Far East Film Festival 19 – Udine.

«Non avere paura di svegliarti da un incubo, ricorda solo chi sei».

Il popolare regista originario di Hong Kong Alan Mak - amatissimo in ogni lido per essere l’autore del trittico Infernal affairs - in coppia con il direttore della fotografia Anthony Pun (Connected, Il regno di Wuba) intelaia una pellicola autoritaria, che sa gettare solide basi narrative per poi scatenare un implacabile inferno action.

Giunti a questo punto, gli autori non hanno badato a spese per realizzare sequenze mozzafiato - girate per lo più on stage (scelta coreografica che ripaga) - tali da far passare in secondo piano la discesa libera della verosimiglianza.

Dopo aver trascorso tre anni sotto copertura, Lin Kai (Huang Xuan) comincia ad avvicinarsi ai piani alti del traffico di droga, al punto di sopravvivere all’annientamento del gruppo in cui era inserito. Arrivato a un passo dalla morte, riesce a entrare in contatto con Aquila (Duan Yihong), un leader disumano e sospettoso, l’obiettivo massimo della sua missione.

Per giunta, Aquila è legato a doppio filo al detective Luo Dongfeng (Zu Feng), con un passato che reclama vendetta in entrambe le direzioni.

 

scena

Extraordinary Mission (2017): scena

 

Pur senza produrre l’effetto detonante che ebbe nel 2004 il primo Infernal affairs, Extraordinary mission è realizzato con coscienza e quindi idee limpide.

Parte riprendendo un’idea rodata, che prevede un agente infiltrato coinvolto in una missione straordinaria, pianifica i personaggi salienti creando uno stuolo di motivazioni fondanti, dà l’idea di un climax continuativo per poi esplodere nell’azione più frenetica.

Ciò non vuol dire che si parta piano anzi, nemmeno il tempo di essere calati nel buio della notte e dei traffici illeciti ad alto quoziente remunerativo, e la visuale è tutta rivolta a un inseguimento in automobile con stunt elettrizzanti, di una qualità tale da far invidia ai più noti colossi americani.

Più in generale, Alan Mak osserva da una distanza ravvicinata il percorso della talpa, impegnata ad acquisire fiducia, studiare ogni mossa, stabilendo rapporti di fiducia per poi sopravanzare allo step successivo, ovviamente sempre guardandosi le spalle dalle insidie che possono sbucare in un batter d’occhio.

Seguendone il percorso, il film stesso tende a spostare sempre più in là i suoi limiti, affidandosi a due distinti scenari – la grande città e un piccolo centro sperduto nella foresta – con i suoi protagonisti impegnati a risalire la corrente della piaga della droga nonostante le minacce di orsi dal grilletto facile visto che, solo arrivando al punto più alto, c’è come premio la possibilità di sfidare il nemico giurato.    

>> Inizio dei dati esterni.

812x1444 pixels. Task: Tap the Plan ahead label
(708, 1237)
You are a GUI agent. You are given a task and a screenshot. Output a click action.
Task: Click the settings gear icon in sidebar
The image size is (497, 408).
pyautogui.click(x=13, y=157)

Ovviamente, sono presenti anche alcune aggiunte laterali, come il duro prezzo da pagare per iscriversi al gruppo dello spaccio internazionale e i metodi di smistamento di droga e denaro da riciclare, inserite in un procedimento privo di un qualsiasi momento di stanca, nemmeno apparente, ma soprattutto, negli ultimi venti minuti, fotografia e montaggio diventano due vasi comunicanti. Uno spettacolo in movimento che diventa suntuoso e perfettamente sincronizzato, prendendosi senza timori la licenza di posizionare ciò che serve sulla scena, come per esempio una moto, nei punti esatti per dare massima continuità all’azione, accettando di perdere in veridicità, ma elargendo ingenti dosi di adrenalina.

Dunque, dal punto di vista action si raggiunge il gotha tanto agognato dal pubblico di tutto il mondo – a fine aprile 2017, Extraordinary mission ha già incassato oltre cento milioni di dollari al botteghino cinese – mentre al di là dei conflitti e di risoluzioni che non intendono salvare capre e cavoli mettendo in atto l’arte del sacrificio, l’ultima parte rischia di apparire involontariamente comica e parzialmente reazionaria. Fortunatamente, la furia del contesto ci mette una bella pezza e l’insieme mantiene una sua logica, anche quando la struttura narrativa perde in lucidità.

Adrenalinico, al punto di generare un vortice nel quale rimanere risucchiati fino all’ultimo fotogramma.